Stored data
>>>
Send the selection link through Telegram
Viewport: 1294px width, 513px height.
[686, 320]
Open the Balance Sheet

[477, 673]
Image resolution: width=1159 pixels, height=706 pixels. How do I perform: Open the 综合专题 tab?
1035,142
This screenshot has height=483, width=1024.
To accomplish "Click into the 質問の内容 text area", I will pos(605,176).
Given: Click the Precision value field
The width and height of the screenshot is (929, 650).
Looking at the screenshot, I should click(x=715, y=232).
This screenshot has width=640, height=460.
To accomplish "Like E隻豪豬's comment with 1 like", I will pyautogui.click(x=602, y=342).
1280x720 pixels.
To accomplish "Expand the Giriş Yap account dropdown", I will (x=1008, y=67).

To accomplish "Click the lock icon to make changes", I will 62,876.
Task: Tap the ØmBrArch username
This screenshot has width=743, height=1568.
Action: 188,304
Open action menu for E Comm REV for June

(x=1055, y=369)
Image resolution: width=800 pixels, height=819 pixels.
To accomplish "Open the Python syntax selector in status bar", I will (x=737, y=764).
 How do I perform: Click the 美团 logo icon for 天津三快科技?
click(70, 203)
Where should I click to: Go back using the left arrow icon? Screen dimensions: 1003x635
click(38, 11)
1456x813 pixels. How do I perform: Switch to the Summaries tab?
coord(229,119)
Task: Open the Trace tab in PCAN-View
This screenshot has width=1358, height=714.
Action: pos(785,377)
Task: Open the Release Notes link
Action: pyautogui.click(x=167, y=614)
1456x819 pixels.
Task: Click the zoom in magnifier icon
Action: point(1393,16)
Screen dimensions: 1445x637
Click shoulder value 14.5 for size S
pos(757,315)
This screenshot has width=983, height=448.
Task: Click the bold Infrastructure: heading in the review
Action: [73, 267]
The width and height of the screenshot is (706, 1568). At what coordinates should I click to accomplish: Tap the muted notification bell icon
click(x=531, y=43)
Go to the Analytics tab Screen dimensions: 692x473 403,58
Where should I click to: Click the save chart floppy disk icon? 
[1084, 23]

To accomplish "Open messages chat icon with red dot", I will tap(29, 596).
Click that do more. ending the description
<<<
The answer must be every line from the records above that contains "with".

Task response –
To accomplish "Like E隻豪豬's comment with 1 like", I will pyautogui.click(x=602, y=342).
To accomplish "Open messages chat icon with red dot", I will tap(29, 596).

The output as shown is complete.